The California Halibut is a large-tooth flounder. California Halibut and other fish such as turbot and sole are called flatfish because their bodies are flat and they have both eyes on the upper side, a unique adaptation to life on the seafloor. California Halibut are not born flat, however. Rather, at a few months of age, the young go through a fascinating sequence of changes, taking on the adult form in a process believed to reflect the evolutionary development of the species.
California Halibut are usually uniformly brown to brownish-black on the eyed side, and have the ability to change skin color patterns to camouflage with the substrate. They may have white spots, especially juveniles, which often fade after death. The non-eyed side is usually entirely white, though some mottling may occur. The lateral line is most distinctive and is highly arched above the pectoral fin. The mouth is large with conical teeth. The top jaw bone extends beyond the eye. There are less than 77 soft dorsal rays.
In the Pacific Halibut, the maxilla extends only to the front edge of the eye, whereas the maxilla extends beyond the eye in California Halibut. Pacific Halibut have more than 80 soft dorsal rays and the eyes are always on the right side of the head whereas California Halibut will have less than 77 soft dorsal rays and the eyes may be on the right or left side.
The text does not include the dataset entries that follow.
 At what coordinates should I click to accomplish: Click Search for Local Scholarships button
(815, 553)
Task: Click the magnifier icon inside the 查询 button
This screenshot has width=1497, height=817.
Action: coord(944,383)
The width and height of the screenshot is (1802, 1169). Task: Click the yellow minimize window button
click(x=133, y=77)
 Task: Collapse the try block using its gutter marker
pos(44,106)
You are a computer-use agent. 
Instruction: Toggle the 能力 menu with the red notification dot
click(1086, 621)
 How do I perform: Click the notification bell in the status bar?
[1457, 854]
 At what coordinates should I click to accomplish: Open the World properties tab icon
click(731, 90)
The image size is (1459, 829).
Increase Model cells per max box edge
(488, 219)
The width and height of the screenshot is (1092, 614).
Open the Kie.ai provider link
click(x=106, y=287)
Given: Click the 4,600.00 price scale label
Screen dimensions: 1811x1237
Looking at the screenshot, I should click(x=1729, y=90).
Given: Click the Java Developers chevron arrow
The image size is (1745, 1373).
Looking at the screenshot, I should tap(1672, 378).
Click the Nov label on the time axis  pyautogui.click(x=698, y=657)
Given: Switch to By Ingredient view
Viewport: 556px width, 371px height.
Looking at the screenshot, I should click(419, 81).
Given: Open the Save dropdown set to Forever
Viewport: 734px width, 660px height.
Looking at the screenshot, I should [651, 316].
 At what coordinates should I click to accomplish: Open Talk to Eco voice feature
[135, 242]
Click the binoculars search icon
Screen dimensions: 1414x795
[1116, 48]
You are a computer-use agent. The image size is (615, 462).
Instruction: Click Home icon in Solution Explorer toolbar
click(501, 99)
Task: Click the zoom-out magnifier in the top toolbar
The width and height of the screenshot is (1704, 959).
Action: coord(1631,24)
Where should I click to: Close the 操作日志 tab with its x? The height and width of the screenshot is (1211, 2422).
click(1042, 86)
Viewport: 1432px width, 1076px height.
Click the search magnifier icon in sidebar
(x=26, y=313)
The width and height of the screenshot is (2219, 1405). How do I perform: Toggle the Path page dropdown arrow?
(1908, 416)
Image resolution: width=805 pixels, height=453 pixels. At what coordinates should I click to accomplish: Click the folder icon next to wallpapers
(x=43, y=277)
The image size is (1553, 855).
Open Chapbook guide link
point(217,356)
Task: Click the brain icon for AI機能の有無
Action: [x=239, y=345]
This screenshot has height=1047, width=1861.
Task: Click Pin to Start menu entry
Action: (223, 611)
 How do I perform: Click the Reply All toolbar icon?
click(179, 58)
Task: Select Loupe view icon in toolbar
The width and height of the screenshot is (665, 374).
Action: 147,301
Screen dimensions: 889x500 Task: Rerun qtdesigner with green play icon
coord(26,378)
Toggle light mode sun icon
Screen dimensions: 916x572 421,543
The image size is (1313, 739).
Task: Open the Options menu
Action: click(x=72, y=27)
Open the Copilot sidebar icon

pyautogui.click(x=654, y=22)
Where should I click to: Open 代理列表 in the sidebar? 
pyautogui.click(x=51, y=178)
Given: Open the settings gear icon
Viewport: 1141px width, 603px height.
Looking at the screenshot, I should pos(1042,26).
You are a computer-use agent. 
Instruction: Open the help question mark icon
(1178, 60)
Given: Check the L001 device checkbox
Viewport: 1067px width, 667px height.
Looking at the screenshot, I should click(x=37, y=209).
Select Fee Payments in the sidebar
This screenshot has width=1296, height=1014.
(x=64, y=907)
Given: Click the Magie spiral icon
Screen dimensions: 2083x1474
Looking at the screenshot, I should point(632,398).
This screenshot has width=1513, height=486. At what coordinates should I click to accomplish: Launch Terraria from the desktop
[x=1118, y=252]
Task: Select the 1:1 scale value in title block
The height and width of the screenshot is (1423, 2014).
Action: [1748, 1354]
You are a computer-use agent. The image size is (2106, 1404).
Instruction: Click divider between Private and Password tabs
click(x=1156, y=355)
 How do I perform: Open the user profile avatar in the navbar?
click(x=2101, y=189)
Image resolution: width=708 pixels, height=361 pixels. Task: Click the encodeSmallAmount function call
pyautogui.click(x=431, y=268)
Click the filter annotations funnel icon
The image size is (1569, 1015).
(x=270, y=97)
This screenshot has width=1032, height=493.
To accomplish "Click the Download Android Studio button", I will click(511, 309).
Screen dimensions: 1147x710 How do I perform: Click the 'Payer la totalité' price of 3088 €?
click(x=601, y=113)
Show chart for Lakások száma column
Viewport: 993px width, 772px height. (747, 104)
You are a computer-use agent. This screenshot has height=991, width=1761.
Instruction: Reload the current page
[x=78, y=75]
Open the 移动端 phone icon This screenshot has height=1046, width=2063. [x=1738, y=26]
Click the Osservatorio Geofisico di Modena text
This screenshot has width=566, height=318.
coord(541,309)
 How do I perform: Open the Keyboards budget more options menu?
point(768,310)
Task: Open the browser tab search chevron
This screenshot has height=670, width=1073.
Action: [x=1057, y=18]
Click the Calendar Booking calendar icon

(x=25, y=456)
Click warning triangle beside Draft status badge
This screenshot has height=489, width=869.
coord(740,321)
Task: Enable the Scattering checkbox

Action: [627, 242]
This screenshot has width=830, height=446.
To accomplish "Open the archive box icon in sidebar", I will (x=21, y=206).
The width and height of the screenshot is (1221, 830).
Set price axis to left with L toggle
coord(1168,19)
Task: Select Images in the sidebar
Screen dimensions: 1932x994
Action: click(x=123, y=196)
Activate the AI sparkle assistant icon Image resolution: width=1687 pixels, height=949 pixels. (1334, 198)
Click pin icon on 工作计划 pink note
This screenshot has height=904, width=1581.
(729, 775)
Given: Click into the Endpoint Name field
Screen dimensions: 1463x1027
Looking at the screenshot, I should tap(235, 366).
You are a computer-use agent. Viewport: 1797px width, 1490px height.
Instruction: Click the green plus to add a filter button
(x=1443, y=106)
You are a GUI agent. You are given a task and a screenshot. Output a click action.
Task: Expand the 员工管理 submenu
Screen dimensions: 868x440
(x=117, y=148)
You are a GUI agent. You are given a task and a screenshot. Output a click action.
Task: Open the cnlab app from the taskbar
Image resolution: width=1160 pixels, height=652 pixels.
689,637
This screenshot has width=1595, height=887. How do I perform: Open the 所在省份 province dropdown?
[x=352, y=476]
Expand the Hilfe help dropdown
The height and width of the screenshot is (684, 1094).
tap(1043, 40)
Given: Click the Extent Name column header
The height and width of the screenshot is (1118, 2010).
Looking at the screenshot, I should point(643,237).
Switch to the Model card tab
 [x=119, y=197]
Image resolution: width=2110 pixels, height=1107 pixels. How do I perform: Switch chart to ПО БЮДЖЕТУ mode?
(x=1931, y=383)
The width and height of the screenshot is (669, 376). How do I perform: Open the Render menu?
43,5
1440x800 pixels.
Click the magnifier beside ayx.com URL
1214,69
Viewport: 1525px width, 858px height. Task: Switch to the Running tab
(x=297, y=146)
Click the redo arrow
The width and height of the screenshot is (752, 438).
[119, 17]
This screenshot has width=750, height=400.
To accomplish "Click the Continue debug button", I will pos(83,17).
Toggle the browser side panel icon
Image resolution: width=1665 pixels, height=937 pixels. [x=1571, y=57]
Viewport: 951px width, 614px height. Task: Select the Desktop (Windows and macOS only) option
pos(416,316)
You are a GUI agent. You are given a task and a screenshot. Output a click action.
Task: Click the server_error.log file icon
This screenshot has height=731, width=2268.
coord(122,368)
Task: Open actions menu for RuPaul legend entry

A top level predator that hunts by stealth, it is prized by fishermen as great table fare.
Sport fishers typically use light fishing gear and live baits for this California Halibut. It is sometimes caught from the rocks or near piers. However the most common way to catch them is from a boat with a live bait while drifting across the water. Baits include anchovies, sardine, squid, mackerel, and queenfish. Some anglers use plastic lures and scampitype "lead heads" to fool a California Halibut into striking.
Mostly fishing from boats in the coastal regions, anglers catch good quantities of California Halibut in 10 to 80 feet of water. Sometimes the fish are caught from shore or by kayak fishermen in very shallow water. Slow trolling and drift fishing is the preferred method of bait presentation.
It is native to the waters of the Pacific Coast of North America from the Quillayute River in Washington to Magdalena Bay in Baja California.